SECURITIES AND EXCHANGE COMMISSION
Washington, D.C.  20549

FORM 8-K

CURRENT REPORT
Pursuant to Section 13 or 15(d) of the
Securities Exchange Act of 1934
 
Date of Report (Date of earliest event reported):  October 4, 2011 (October 4, 2011)

BIOMIMETIC THERAPEUTICS, INC.
(Exact name of registrant as specified in its charter)

Delaware
000-51934
62-1786244
(State or other jurisdiction of incorporation)
 
(Commission
File Number)
 
(IRS Employer
Identification No.)
 
389 Nichol Mill Lane, Franklin, Tennessee 37067
(Address of principal executive offices)

(615) 844-1280
(Registrant's telephone number, including area code)

Not Applicable
(Former name, former address and former fiscal year,
if changed since last report)

Check the appropriate box below if the Form 8-K filing is intended to simultaneously satisfy the filing obligation of the registrant under any of the following provisions (see General Instruction A.2. below):

o
Written communications pursuant to Rule 425 under the Securities Act (17 CFR 230.425)

o
Soliciting material pursuant to Rule 14a-12 under the Exchange Act (17 CFR 240.14a-12)

o
Pre-commencement communications pursuant to Rule 14d-2(b) under the Exchange Act (17 CFR 240.14d-2(b))

o
Pre-commencement communications pursuant to Rule 13e-4(c) under the Exchange Act (17 CFR 240.13e-4(c))
 
 
 

 
 
Item 8.01.  Other Events

The Company previously announced that, based on discussions with the U.S. Food and Drug Administration (“FDA”), it expected to receive a follow-up letter from the FDA around September 2011 outlining post-panel requirements for approval of the Company’s Pre-Marketing Approval (“PMA”) application for Augment® Bone Graft (“Augment”).  As part of the review process, the Company continues its discussions with the FDA, but has not yet received this letter.  Since the FDA is not bound by a specific deadline for communicating the Company’s formal post-panel requirements, the Company believes that the absence of a letter at this time should not be construed as suggestive of the FDA’s position on the Augment PMA.

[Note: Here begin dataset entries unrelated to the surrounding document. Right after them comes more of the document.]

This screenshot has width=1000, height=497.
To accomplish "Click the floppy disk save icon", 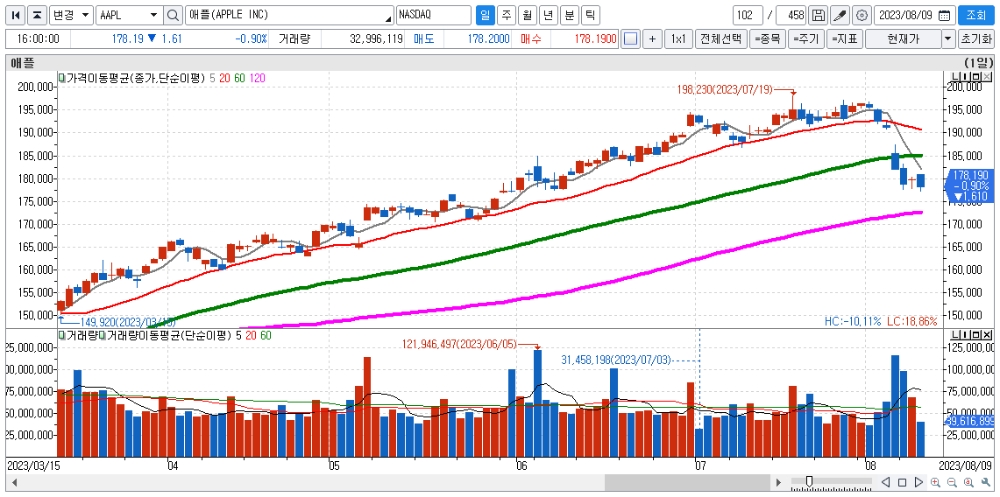I will 818,15.
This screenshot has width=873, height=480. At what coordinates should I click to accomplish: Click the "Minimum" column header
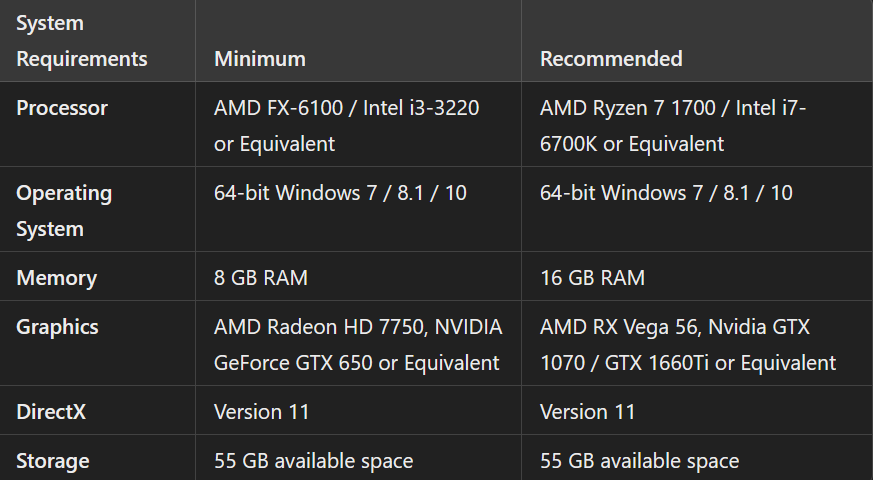point(260,59)
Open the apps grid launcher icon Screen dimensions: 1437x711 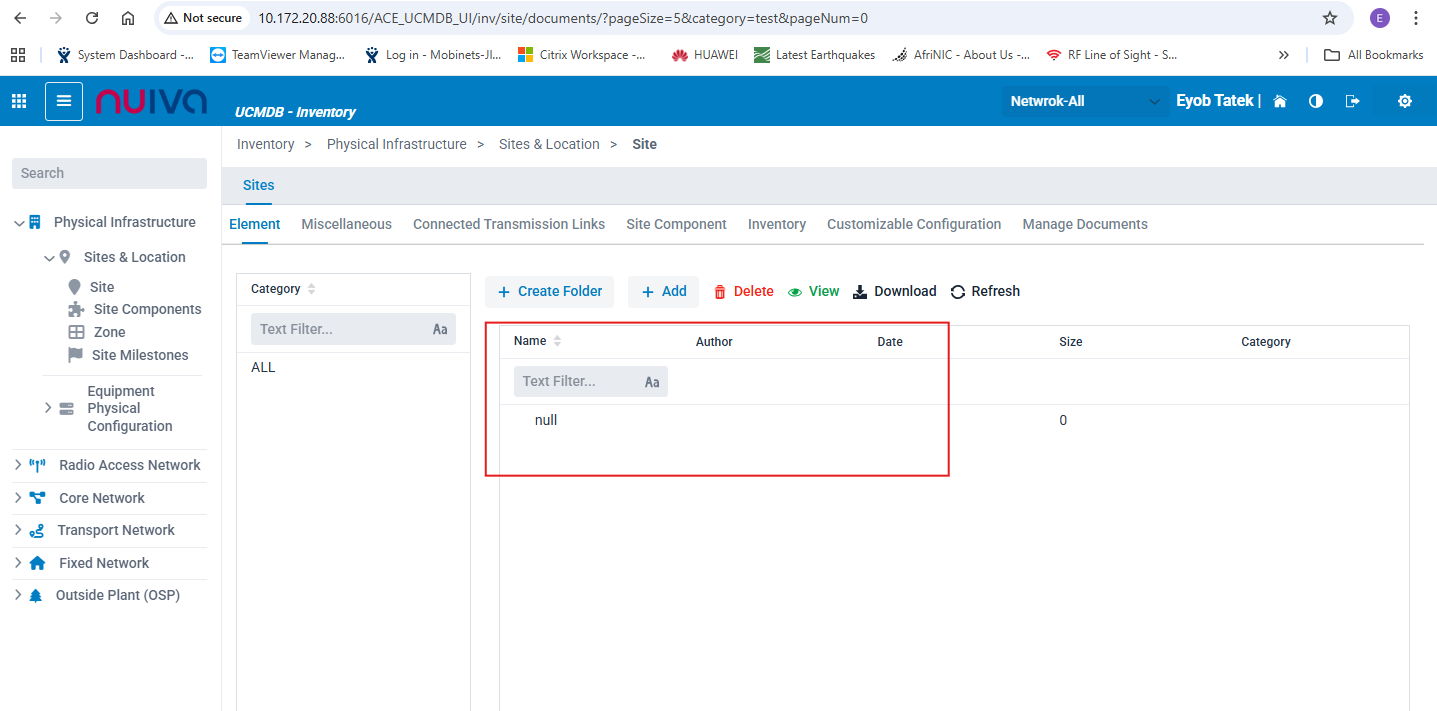pos(19,101)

While the Company anticipates receiving the FDA’s formal letter in the near future, the Company is currently unable to provide more specific guidance regarding the timing.  The Company plans to make a public announcement shortly following receipt of formal communication from the FDA, and expects to make no further public comments on the subject until such announcement.
 
 
 

 
 
SIGNATURE

Pursuant to the requirements of the Securities Exchange Act of 1934, the registrant has duly caused this report to be signed on its behalf by the undersigned thereunto duly authorized.
 
 
  BIOMIMETIC THERAPEUTICS, INC.  
       
 
By:
/s/ Earl Douglas     
  Name:     Earl Douglas  
  Title:  General Counsel  
       
 
Date:     October 4, 2011